**MATERIAL PROVIDED**
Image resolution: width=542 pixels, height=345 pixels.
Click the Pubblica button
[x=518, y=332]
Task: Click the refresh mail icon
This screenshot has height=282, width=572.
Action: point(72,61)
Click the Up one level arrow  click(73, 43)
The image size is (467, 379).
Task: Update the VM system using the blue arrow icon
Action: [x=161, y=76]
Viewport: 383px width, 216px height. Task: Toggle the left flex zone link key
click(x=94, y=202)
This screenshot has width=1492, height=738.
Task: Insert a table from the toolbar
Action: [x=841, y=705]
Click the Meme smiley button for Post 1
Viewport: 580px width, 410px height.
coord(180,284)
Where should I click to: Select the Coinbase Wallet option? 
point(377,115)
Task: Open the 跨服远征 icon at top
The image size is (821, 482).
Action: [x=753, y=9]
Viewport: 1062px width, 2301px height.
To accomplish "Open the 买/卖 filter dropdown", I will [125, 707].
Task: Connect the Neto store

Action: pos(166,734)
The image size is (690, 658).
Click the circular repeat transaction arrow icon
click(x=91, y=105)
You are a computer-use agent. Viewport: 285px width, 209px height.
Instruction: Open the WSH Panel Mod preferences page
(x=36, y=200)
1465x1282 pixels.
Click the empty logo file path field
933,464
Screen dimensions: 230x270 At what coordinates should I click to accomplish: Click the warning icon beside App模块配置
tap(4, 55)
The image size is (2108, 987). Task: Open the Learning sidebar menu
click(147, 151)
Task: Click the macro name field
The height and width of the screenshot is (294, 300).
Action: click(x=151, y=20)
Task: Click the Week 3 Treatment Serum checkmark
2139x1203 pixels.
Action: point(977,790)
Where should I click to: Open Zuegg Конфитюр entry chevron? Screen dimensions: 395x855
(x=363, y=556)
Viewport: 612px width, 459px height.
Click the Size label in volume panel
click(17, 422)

**AIM OF THE EXERCISE**
Write the listing out again, exactly as shown above.

**ANSWER TO THIS TASK**
Image resolution: width=542 pixels, height=345 pixels.
Click the Pubblica button
[x=518, y=332]
Task: Click the refresh mail icon
This screenshot has height=282, width=572.
Action: point(72,61)
Click the Up one level arrow  click(73, 43)
The image size is (467, 379).
Task: Update the VM system using the blue arrow icon
Action: [x=161, y=76]
Viewport: 383px width, 216px height. Task: Toggle the left flex zone link key
click(x=94, y=202)
This screenshot has width=1492, height=738.
Task: Insert a table from the toolbar
Action: [x=841, y=705]
Click the Meme smiley button for Post 1
Viewport: 580px width, 410px height.
coord(180,284)
Where should I click to: Select the Coinbase Wallet option? 
point(377,115)
Task: Open the 跨服远征 icon at top
The image size is (821, 482).
Action: [x=753, y=9]
Viewport: 1062px width, 2301px height.
To accomplish "Open the 买/卖 filter dropdown", I will [125, 707].
Task: Connect the Neto store

Action: pos(166,734)
The image size is (690, 658).
Click the circular repeat transaction arrow icon
click(x=91, y=105)
You are a computer-use agent. Viewport: 285px width, 209px height.
Instruction: Open the WSH Panel Mod preferences page
(x=36, y=200)
1465x1282 pixels.
Click the empty logo file path field
933,464
Screen dimensions: 230x270 At what coordinates should I click to accomplish: Click the warning icon beside App模块配置
tap(4, 55)
The image size is (2108, 987). Task: Open the Learning sidebar menu
click(147, 151)
Task: Click the macro name field
The height and width of the screenshot is (294, 300).
Action: click(x=151, y=20)
Task: Click the Week 3 Treatment Serum checkmark
2139x1203 pixels.
Action: point(977,790)
Where should I click to: Open Zuegg Конфитюр entry chevron? Screen dimensions: 395x855
(x=363, y=556)
Viewport: 612px width, 459px height.
Click the Size label in volume panel
click(17, 422)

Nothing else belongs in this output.